December 18, 2008

Van Sant’s Redemption

By: Noelle Daly

Gus Van Sant’s Milk, which was screened to early audiences in late November, had been preceded by months, and even years, of heightened anticipation—well before the storm clouds of the Prop 8 campaigns gathered in California. Film crews descended upon San Francisco’s Castro district, the historic epicenter of the gay rights movement Harvey Milk had helmed, to re-create its ’70s-era heyday. San Franciscans, thrilled that their local hero would finally be honored with a feature film, cheerfully endured disruptions in street traffic and public bus service and queued up for a chance to serve as an extra. Friends and associates of the slain City Supervisor served as consultants, costumers and still-photographers.

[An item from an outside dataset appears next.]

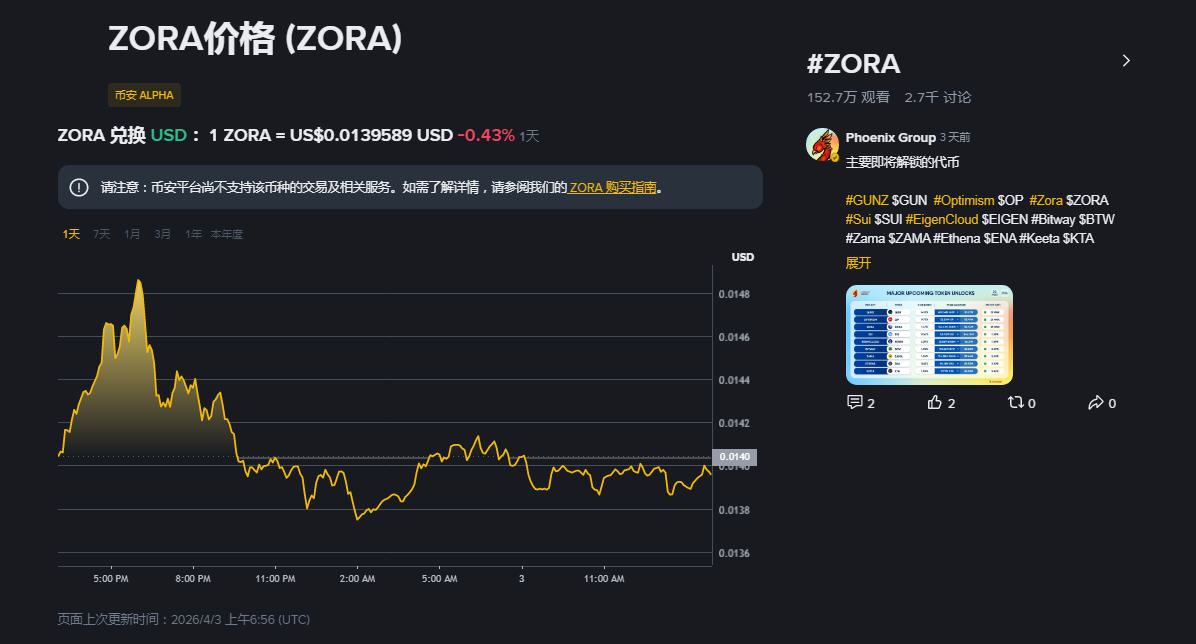The height and width of the screenshot is (644, 1196).
Task: Open the token unlocks image thumbnail
Action: point(929,335)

Amid the mounting exuberance, longtime observers of Van Sant’s unique and confounding oeuvre—which has been largely devoted to exploring the essence of masculine beauty and bonding—speculated about what the project signaled for his renewed artistic vitality.

Despite Van Sant’s status alongside auteurs like Jim Jarmusch as an early-’90s progenitor of independent cinema*, Van Sant has had a middling critical record. His erratic career trajectory, vacillating between lucrative studio commissions (To Die For, Good Will Hunting and Finding Forrester) and more artistic yet uneven fare, has frustrated audiences who may roll their eyes at his more blatant misfires while remaining intrigued by the next film on the horizon. As the editors of Reverse Shot magazine put it, introducing their recent Van Sant symposium,  “[his] genre hopping has been tagged as opportunistic as often as visionary . . . [his] aesthetic has been as malleable as putty.”

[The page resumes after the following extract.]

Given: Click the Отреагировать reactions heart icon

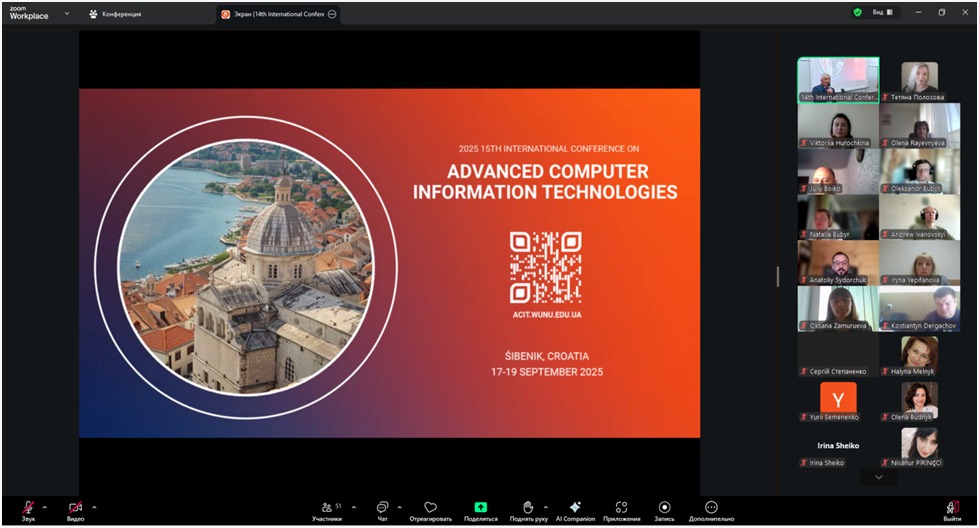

Van Sant recently returned to critical approbation with a triptych of elegiac films that each linger in the vague span of time just before certain death—whether violent (the Columbine-inspired Elephant), self-dealt (Last Days, an ode to Kurt Cobain), or metaphysical (Gerry). The audience’s foreknowledge of the bleak final curtain allowed Van Sant to experiment with or even wholly abandon conventional narrative, creating an atmosphere as luminous as it is funereal. This group of films, as well as the more recent, highly acclaimed Paranoid Park, shares a dreamy, minimalist aesthetic that ranges from exquisite beauty to excruciating boredom. As ever, Van Sant dwells among the doomed outsiders and the beautiful lost boys. The films offer a seductive intimacy with them while refusing to plumb their psychological depths. They mumble, but also mesmerize.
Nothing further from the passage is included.